Digital assets are in shock! Surpassing gold, fighting for $100,000, and ETF frenzy

Table of Contents

Main Points:

  • Bold Prediction: Mexican billionaire Ricardo Salinas Pliego forecasts Bitcoin to surge at least eightfold, potentially dethroning gold as the premier store of value.
  • Price Turbulence: Bitcoin briefly fell below $100,000 amid heightened geopolitical risk—particularly fears of a Strait of Hormuz blockade—and investor flight to safety.
  • ETF Dynamics: Bitcoin spot ETFs have seen net inflows for nine consecutive days, while Ethereum spot ETFs turned net negative, underscoring shifting institutional sentiment.

1. Mexican Billionaire’s Bold Bet: Bitcoin to Eclipse Gold

Ricardo Salinas Pliego, one of Mexico’s wealthiest entrepreneurs, reignited debate with a claim that Bitcoin’s scarcity and decentralization will drive its price at least eight times higher than today, ultimately surpassing gold’s market value. He argues that, unlike gold, Bitcoin’s supply is capped at 21 million coins and it remains insulated from central-bank monetary expansion and government intervention. This narrative casts Bitcoin not just as “digital gold” but as a superior inflation hedge and wealth preservation tool.

Pliego has personally allocated a portion of his assets to Bitcoin, signaling confidence in his prediction. Should Bitcoin appreciate eightfold from its current level of about $99,237 per coin, that would put it near $800,000—far above gold’s roughly $3,354 per troy ounce. Such a shift could redefine institutional portfolios, prompting a major reallocation from traditional safe havens into digital assets.

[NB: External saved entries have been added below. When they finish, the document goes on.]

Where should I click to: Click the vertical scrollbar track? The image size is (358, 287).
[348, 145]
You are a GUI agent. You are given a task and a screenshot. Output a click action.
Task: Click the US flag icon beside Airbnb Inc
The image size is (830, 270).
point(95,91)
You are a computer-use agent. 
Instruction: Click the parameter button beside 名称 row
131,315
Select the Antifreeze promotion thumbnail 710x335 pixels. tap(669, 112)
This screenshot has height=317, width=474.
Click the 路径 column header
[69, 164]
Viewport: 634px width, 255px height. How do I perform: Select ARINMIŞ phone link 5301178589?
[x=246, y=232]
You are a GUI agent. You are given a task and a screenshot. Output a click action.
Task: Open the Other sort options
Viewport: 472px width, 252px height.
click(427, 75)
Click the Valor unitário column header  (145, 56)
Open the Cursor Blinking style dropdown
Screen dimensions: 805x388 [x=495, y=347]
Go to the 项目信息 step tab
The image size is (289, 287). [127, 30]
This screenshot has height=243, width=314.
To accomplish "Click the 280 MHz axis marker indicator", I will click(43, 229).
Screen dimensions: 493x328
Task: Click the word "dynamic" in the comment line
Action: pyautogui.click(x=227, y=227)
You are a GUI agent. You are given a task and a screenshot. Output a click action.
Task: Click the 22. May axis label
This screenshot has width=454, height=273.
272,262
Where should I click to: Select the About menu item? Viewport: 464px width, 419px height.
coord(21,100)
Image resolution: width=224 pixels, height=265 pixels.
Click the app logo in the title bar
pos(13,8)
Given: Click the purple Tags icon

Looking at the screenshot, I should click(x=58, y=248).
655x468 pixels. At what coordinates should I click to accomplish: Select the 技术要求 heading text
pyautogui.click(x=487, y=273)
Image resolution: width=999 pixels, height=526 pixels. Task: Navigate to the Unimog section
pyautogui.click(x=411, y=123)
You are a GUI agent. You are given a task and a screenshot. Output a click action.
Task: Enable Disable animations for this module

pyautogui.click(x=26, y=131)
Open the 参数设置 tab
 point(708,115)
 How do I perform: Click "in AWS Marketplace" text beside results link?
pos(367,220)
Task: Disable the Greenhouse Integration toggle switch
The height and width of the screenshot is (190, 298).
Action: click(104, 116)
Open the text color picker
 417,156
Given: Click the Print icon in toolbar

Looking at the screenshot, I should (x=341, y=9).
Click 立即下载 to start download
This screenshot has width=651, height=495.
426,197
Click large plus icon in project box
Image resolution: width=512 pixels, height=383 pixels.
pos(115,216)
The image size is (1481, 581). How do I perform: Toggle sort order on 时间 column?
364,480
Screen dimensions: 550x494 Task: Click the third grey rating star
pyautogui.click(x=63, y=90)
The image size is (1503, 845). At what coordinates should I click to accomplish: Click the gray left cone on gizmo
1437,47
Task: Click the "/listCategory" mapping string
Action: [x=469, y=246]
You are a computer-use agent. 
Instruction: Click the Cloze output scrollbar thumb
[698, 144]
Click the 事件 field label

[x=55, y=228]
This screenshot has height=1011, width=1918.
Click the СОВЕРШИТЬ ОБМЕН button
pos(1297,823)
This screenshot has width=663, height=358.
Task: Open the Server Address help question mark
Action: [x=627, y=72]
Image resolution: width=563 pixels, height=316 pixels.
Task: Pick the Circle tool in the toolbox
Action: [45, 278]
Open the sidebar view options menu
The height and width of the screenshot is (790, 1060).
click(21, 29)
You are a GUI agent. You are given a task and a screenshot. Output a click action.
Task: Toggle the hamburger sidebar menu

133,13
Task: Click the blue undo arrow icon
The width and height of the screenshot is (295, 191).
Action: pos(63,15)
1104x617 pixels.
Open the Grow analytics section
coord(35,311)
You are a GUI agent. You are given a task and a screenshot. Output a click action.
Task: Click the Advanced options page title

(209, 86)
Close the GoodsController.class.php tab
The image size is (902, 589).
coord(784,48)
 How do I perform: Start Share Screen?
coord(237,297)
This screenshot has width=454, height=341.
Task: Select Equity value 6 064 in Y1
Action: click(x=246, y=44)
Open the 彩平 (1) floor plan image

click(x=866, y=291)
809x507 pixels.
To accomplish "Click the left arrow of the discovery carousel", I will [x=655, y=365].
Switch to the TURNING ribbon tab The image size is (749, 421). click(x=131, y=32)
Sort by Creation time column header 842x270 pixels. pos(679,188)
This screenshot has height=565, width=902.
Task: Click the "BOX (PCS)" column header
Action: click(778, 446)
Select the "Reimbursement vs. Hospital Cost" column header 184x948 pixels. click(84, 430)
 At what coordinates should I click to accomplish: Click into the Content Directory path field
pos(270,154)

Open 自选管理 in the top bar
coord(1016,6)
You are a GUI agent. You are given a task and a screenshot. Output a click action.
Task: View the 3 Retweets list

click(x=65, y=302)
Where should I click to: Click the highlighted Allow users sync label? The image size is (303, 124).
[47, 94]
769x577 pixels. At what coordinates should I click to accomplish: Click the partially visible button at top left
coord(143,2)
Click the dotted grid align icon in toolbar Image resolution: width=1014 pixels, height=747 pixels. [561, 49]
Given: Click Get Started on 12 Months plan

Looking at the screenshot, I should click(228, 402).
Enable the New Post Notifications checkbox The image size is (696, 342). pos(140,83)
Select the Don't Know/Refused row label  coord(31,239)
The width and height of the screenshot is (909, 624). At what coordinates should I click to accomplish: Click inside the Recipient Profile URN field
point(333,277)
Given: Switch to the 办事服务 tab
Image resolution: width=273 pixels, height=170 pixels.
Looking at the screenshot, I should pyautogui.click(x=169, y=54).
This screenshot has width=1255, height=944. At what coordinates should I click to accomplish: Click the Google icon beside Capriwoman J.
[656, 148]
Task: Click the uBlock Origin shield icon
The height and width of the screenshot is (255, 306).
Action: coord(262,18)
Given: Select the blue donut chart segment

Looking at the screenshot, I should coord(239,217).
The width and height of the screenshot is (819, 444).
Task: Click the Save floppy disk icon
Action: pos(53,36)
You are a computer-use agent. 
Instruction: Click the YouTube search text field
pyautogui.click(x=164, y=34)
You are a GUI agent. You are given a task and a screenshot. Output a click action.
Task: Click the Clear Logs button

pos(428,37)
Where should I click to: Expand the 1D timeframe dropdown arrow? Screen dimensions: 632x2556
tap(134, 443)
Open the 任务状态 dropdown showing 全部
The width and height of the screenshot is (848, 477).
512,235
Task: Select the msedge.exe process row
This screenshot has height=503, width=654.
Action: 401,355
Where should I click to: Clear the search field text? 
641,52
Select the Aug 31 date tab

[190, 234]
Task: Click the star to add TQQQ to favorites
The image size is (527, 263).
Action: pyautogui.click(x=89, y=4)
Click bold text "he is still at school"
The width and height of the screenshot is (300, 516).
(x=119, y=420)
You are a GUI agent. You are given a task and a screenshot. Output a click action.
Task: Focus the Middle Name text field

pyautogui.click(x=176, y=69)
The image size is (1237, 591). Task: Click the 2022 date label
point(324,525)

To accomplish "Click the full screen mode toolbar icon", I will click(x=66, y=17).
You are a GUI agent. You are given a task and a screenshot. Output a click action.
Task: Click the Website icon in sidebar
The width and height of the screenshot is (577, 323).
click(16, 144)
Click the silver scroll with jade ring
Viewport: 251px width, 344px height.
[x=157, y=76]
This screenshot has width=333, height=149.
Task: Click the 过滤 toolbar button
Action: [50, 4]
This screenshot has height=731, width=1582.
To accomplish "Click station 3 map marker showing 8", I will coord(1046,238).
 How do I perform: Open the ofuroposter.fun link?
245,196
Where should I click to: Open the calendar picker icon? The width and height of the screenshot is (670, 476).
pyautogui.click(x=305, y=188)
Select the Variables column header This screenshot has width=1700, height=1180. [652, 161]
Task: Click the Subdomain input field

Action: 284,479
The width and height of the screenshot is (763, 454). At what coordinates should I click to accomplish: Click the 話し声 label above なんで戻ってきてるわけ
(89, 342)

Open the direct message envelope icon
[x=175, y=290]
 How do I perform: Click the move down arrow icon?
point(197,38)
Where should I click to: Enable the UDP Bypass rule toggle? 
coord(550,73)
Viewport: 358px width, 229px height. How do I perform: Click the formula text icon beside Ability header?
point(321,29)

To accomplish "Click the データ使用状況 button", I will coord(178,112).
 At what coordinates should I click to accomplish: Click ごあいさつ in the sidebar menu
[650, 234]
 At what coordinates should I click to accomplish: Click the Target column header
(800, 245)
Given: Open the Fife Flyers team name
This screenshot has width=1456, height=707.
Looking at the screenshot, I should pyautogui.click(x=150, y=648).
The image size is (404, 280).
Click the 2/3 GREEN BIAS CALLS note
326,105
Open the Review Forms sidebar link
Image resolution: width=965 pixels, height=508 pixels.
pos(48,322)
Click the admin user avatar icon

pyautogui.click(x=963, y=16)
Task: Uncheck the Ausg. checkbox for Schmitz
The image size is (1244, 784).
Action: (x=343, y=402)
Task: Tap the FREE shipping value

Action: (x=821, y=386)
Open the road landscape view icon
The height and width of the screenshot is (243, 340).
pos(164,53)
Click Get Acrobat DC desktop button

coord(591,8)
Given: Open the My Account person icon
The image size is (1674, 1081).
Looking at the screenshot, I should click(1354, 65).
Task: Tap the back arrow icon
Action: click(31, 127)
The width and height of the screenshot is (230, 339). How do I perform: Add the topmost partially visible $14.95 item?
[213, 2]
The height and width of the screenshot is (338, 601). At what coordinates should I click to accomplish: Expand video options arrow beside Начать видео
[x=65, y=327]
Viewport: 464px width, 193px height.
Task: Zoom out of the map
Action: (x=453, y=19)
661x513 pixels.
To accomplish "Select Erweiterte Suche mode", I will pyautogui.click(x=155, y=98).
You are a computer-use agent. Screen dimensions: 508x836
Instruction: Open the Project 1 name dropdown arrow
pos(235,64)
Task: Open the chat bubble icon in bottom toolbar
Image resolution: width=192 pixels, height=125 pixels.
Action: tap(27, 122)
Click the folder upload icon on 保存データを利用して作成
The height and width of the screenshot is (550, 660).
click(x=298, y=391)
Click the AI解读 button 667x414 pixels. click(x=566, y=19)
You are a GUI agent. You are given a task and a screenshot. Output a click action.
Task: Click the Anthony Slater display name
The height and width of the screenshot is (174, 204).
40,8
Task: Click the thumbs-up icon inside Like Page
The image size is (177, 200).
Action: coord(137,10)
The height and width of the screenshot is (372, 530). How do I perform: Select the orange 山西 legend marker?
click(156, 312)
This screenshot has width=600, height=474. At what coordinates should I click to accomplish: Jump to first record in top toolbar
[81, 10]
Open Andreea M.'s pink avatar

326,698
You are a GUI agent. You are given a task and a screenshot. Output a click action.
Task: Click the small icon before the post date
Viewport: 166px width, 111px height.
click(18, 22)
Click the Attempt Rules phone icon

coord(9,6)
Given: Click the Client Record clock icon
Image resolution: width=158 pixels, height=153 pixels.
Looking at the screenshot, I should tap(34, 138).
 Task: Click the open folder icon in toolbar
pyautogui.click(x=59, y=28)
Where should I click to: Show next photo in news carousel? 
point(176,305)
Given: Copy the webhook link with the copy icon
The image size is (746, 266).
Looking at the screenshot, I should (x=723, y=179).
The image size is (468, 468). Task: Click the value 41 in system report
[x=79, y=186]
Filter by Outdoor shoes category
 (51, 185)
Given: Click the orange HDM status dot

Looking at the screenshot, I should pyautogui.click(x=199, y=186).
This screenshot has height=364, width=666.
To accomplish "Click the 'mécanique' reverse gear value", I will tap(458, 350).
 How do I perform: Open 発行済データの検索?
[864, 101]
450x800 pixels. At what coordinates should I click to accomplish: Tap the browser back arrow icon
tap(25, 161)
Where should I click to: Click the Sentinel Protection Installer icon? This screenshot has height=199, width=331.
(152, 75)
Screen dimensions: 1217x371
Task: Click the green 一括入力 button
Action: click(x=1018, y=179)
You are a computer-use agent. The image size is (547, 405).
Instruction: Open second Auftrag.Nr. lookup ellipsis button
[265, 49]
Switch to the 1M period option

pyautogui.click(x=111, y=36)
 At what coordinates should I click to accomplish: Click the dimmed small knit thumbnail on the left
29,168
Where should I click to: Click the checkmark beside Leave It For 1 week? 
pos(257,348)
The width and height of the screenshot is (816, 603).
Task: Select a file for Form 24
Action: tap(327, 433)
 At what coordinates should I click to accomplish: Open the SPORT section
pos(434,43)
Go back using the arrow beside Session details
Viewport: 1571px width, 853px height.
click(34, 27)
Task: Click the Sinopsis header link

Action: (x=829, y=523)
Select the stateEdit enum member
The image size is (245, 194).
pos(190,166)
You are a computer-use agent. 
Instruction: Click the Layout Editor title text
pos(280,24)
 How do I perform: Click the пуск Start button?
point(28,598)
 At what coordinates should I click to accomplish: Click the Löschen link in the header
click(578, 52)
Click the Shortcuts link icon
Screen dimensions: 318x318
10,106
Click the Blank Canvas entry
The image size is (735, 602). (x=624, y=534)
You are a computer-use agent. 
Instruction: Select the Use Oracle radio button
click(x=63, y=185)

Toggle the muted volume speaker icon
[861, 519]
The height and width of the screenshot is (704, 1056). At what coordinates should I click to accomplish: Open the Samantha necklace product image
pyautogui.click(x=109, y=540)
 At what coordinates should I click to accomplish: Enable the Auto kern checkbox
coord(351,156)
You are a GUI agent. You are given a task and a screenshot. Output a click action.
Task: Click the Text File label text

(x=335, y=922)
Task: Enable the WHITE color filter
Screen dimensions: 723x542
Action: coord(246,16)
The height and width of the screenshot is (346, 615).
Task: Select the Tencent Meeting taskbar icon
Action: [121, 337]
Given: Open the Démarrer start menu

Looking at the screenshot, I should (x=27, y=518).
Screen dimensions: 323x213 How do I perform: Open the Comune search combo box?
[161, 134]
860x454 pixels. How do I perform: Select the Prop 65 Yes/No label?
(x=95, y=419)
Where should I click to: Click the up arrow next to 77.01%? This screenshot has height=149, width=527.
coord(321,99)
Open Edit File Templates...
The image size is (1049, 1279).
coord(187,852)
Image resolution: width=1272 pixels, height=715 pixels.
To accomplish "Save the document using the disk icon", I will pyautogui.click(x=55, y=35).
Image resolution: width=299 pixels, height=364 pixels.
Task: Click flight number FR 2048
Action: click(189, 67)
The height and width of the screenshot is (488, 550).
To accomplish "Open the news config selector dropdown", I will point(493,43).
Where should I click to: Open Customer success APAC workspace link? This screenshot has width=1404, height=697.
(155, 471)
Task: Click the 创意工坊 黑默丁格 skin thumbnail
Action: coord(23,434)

2. Bitcoin’s Brief Slip Below $100k: Geopolitics and Market Reaction

On June 22, 2025, Bitcoin dipped 4% to $99,237 at 10:52 a.m. ET, momentarily shattering the $100,000 psychological threshold. Analysts pointed to rising tensions in the Middle East—specifically the threat of an Iran-led embargo of the Strait of Hormuz, through which one-third of global oil passes. A blockade would spike oil prices, stoke inflation, and drive a broad risk-off move in financial markets.

While Bitcoin is often lauded as a non-correlated digital safe haven, it still exhibits risk-asset characteristics in the short term. Fears of supply disruptions and resultant macroeconomic fallout can trigger rapid sell-offs. Investors should hence monitor geopolitical developments closely, as they can swiftly tip market sentiment and price dynamics—even for assets touted as hedges.

3. Ethereum’s Outflows vs. Bitcoin ETF Inflows: Institutions Choose the King

The first U.S. spot Bitcoin ETFs debuted in January 2024, offering a regulated, familiar vehicle for institutional and retail investors to access Bitcoin. In mid-June 2025, those ETFs recorded nine straight days of net positive inflows, totaling $6.37 million on June 20 alone. This consistent buying spree reflects steady confidence in Bitcoin’s role as “digital gold” amid global uncertainty.

In stark contrast, spot Ethereum ETFs have recently seen net outflows, suggesting that investors are adopting a cautious stance on Ether’s near-term fundamentals and regulatory outlook. The divergence underscores shifting sentiment: institutions appear to be consolidating around Bitcoin’s perceived stability and liquidity.

Charts and Diagrams

Below are three key visualizations for quick reference:

  1. Asset Price Comparison: Bitcoin ($99,237) vs. Gold ($3,354 per ounce)

    2. ETF Inflow Streak: Daily net inflows into Bitcoin spot ETFs over a nine-day period (June 12–20, 2025

    3. Bitcoin Price Timeline: Price movements around mid-June 2025, highlighting the drop beneath $100,000

      Conclusion

      The digital asset landscape continues evolving at a breakneck pace. A high-profile endorsement from Ricardo Salinas Pliego spotlights Bitcoin’s potential to usurp gold as the ultimate store of value, buoyed by its capped supply and decentralized nature. Yet, Bitcoin’s recent dip below $100,000 reminds us of persistent volatility driven by geopolitical shocks. Meanwhile, the contrasting flows in Bitcoin and Ethereum ETFs reveal that institutional capital increasingly favors Bitcoin as the bedrock digital asset. For investors scouting new crypto opportunities and practical blockchain applications, these trends underscore the importance of balancing long-term conviction—particularly in Bitcoin’s narrative as “digital gold”—with vigilance over macro and geopolitical catalysts that can swiftly reshape market dynamics.